On Sat, 26 Feb 2005 09:55:41 -0600 Corey Minyard wrote:

> Greg,
> 
> This is the patch for krefs that we talked about.  If you don't like it 
> but like the docs, feel free just to take the documentation and cut out 
> the stuff at the end about the new operation.

See below for comments to the patch.

> 
> Thanks,
> 
> -Corey
> 
> 
> [kref_checked.diff  text/plain (10576 bytes)]
> Add a routine to kref that allows the kref_put() routine to be
> unserialized even when the get routine attempts to kref_get()
> an object without first holding a valid reference to it.  This is
> useful in situations where this happens multiple times without
> freeing the object, as it will avoid having to do a lock/semaphore
> except on the final kref_put().
> 
> This also adds some kref documentation to the Documentation
> directory.
> 
> Signed-off-by: Corey Minyard <[EMAIL PROTECTED]>
> 
> Index: linux-2.6.11-rc4/include/linux/kref.h
> ===================================================================
> --- linux-2.6.11-rc4.orig/include/linux/kref.h
> +++ linux-2.6.11-rc4/include/linux/kref.h
> @@ -28,5 +28,11 @@
>  void kref_get(struct kref *kref);
>  void kref_put(struct kref *kref, void (*release) (struct kref *kref));
>  
> +/* Get a kref if the count is not already zero.  This can be used to
> +   avoid a lock in the routine that calls kref_put().  Returns 1 if
> +   successful or zero if the count was already zero.  See
> +   Documentation/kref.txt for details on how to use this. */
> +int kref_get_with_check(struct kref *kref);
> +
>  #endif /* __KERNEL__ */
>  #endif /* _KREF_H_ */
> Index: linux-2.6.11-rc4/lib/kref.c
> ===================================================================
> --- linux-2.6.11-rc4.orig/lib/kref.c
> +++ linux-2.6.11-rc4/lib/kref.c
> @@ -52,6 +52,21 @@
>               release(kref);
>  }
>  
> +/**
> + * kref_get_with_check - increment refcount if the refcount is not already 0.
> + * @kref: object.
> + */
> +int kref_get_with_check(struct kref *kref)
> +{
> +     atomic_inc(&kref->refcount);
> +     if (atomic_read(&kref->refcount) == 1) {
> +             atomic_dec(&kref->refcount);
> +             return 0;
> +     }
> +     return 1;
> +}

Consider this situation:

                        initially refcount is 1

  CPU1 does kref_get_with_check()         CPU2 does kref_put()

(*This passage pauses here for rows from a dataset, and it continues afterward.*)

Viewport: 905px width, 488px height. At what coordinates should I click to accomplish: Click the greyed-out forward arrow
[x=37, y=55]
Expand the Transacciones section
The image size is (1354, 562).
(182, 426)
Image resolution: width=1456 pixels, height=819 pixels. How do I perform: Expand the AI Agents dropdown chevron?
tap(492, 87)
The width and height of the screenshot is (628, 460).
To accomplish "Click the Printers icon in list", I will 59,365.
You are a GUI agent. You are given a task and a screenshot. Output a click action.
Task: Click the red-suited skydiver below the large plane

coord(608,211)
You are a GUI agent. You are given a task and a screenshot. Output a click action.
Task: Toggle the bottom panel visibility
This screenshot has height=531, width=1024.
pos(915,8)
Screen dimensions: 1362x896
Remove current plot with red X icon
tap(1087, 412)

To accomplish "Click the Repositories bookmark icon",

  atomic_inc(&kref->refcount)
  (increments refcount to 2)

                                          atomic_dec_and_test(&kref->refcount)
                                          (decrements refcount to 1)

                                          (kref_put() does nothing more
                                          because the refcount did not
                                          reach zero)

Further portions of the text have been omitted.